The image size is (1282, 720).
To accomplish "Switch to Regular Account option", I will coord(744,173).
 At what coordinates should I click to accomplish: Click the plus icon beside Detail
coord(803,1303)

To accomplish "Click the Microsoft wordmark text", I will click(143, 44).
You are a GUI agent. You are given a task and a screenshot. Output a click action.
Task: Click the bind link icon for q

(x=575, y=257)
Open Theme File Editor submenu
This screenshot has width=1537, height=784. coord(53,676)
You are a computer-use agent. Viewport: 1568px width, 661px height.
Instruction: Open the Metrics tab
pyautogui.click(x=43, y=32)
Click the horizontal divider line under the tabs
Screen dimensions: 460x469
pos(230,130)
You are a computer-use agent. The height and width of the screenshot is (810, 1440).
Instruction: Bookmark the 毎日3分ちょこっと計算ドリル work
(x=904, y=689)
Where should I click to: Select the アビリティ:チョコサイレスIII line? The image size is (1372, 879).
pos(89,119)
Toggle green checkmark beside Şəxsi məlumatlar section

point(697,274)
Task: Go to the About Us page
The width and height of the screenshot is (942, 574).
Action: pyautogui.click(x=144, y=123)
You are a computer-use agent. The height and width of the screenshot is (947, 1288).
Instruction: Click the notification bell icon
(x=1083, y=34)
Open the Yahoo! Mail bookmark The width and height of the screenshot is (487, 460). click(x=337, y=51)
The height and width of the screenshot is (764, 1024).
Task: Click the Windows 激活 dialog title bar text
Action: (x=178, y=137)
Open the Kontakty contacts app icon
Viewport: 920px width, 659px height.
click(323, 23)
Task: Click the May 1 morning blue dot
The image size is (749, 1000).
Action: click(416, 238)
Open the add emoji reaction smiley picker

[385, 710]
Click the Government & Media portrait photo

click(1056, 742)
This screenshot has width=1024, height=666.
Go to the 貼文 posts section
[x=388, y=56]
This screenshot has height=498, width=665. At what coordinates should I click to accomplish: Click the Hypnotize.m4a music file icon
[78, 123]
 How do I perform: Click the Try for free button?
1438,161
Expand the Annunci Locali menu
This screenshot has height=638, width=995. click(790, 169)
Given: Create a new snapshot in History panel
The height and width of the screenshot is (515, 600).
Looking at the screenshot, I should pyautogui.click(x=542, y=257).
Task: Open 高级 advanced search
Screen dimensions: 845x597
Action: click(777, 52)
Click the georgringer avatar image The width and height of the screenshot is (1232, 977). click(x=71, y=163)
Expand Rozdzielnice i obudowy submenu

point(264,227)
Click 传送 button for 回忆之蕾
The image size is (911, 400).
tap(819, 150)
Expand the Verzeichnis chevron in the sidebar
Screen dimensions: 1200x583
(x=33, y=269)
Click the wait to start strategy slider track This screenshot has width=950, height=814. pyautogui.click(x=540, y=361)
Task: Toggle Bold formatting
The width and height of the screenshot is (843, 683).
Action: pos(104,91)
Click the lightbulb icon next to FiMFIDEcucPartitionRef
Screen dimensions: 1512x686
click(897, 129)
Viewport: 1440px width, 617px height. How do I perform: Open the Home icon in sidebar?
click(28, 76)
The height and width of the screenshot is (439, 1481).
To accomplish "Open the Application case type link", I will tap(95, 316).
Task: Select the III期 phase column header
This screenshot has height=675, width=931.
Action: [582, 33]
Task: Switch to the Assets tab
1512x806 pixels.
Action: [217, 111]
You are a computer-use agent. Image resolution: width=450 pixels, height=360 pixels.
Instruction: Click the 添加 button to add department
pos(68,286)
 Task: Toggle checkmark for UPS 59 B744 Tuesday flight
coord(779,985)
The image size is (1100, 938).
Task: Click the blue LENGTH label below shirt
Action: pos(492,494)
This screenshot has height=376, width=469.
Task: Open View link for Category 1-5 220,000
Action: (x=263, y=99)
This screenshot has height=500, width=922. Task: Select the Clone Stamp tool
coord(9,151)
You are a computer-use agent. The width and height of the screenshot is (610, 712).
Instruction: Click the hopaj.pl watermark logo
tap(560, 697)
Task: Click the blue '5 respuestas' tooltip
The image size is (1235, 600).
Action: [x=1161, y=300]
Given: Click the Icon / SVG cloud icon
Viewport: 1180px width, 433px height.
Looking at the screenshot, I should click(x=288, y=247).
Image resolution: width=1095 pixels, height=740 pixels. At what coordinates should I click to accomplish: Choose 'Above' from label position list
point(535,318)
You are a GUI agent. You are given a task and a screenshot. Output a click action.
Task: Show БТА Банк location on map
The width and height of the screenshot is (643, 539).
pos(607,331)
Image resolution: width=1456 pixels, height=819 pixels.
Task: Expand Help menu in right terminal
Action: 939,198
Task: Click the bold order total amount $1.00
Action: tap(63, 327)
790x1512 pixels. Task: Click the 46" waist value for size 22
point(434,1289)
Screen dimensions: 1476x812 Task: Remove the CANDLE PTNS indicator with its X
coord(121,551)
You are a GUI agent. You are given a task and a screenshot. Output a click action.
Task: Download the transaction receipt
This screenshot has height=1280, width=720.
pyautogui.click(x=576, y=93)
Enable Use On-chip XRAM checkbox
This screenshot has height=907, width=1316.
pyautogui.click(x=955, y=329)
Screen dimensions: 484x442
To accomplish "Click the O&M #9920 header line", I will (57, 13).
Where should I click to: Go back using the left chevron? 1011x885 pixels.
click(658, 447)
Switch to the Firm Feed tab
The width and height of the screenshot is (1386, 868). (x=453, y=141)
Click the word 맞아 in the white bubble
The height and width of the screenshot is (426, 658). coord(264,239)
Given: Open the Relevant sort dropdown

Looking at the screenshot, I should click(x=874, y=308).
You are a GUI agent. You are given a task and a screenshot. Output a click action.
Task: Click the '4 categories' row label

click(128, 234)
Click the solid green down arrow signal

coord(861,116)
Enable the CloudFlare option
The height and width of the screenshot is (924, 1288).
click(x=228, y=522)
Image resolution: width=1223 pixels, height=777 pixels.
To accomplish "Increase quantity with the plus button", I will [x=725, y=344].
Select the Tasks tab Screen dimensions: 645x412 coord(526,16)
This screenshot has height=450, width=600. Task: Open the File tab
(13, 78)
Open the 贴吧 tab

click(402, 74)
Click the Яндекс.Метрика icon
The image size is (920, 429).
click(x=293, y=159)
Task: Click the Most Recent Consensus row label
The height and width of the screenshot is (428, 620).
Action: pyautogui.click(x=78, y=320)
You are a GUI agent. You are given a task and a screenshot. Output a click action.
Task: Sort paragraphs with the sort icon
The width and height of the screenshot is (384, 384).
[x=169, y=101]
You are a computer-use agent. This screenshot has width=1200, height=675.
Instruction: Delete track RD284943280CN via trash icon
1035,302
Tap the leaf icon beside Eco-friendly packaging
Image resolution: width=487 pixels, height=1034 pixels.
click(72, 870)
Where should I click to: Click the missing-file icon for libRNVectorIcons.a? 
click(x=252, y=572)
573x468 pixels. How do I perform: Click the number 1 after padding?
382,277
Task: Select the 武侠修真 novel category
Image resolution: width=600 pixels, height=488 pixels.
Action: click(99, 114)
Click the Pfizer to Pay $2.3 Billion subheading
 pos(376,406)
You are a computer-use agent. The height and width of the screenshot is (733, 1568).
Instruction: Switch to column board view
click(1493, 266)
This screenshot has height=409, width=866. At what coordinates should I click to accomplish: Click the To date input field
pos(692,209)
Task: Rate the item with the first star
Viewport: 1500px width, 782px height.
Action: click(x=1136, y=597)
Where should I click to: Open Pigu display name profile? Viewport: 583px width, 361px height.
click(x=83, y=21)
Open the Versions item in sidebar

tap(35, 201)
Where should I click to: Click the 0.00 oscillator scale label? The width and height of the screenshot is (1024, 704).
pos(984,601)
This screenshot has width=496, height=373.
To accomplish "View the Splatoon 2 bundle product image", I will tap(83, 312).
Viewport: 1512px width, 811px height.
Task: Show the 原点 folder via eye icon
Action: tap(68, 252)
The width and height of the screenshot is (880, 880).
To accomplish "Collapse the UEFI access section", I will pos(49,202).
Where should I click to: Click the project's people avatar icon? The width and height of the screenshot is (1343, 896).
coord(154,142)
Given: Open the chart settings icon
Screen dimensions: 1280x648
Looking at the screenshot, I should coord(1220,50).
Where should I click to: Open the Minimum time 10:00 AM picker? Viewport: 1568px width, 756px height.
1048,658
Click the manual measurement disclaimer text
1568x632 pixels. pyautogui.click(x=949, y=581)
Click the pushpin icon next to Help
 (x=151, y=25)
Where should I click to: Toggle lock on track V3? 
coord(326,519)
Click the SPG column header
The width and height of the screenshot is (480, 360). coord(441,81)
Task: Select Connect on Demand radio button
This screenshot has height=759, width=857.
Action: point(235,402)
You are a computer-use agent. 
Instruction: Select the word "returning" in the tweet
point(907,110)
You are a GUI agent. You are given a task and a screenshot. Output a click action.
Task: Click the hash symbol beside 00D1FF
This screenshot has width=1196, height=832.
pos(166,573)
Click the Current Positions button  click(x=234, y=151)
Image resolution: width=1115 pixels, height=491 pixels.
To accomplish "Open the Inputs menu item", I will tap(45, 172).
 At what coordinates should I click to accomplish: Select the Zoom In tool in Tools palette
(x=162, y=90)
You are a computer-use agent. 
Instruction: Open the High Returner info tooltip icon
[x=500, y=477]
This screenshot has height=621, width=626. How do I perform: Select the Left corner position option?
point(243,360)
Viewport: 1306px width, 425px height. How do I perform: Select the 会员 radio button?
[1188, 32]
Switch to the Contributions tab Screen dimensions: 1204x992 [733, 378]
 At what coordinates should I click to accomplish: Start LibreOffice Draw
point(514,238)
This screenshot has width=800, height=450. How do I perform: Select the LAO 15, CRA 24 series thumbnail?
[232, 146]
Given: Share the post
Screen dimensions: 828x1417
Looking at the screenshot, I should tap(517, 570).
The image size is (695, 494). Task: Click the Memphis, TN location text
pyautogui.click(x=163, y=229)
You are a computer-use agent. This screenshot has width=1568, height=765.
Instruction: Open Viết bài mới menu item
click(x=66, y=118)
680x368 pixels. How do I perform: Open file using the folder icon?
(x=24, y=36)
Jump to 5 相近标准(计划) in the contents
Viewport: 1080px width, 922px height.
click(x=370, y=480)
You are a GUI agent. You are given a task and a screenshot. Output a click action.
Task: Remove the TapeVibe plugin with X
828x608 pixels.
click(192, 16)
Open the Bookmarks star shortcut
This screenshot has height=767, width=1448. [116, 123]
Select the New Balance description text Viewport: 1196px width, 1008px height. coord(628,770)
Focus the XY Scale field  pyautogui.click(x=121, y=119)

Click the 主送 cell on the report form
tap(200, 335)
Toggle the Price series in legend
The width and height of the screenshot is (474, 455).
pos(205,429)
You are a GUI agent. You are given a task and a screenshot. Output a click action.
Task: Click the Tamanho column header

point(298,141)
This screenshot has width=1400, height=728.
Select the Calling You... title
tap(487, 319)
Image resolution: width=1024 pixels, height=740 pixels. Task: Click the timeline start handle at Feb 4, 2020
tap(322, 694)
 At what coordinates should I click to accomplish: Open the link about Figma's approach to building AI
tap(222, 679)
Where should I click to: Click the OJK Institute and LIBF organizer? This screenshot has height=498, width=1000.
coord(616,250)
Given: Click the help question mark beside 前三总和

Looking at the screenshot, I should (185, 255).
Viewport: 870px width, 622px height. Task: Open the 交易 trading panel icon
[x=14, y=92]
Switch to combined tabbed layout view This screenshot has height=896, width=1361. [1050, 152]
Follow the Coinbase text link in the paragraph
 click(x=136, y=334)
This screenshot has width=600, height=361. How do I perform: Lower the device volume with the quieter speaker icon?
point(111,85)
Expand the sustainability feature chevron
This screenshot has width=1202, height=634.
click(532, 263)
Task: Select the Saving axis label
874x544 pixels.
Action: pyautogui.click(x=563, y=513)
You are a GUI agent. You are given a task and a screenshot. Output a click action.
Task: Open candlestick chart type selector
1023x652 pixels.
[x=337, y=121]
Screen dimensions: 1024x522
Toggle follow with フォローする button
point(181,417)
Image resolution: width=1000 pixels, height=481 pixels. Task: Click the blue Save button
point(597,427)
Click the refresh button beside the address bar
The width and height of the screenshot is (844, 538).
+ + + +
→ To do
State how many lines of the records above contain the word "chart", and give only that number.

→ Task answer
2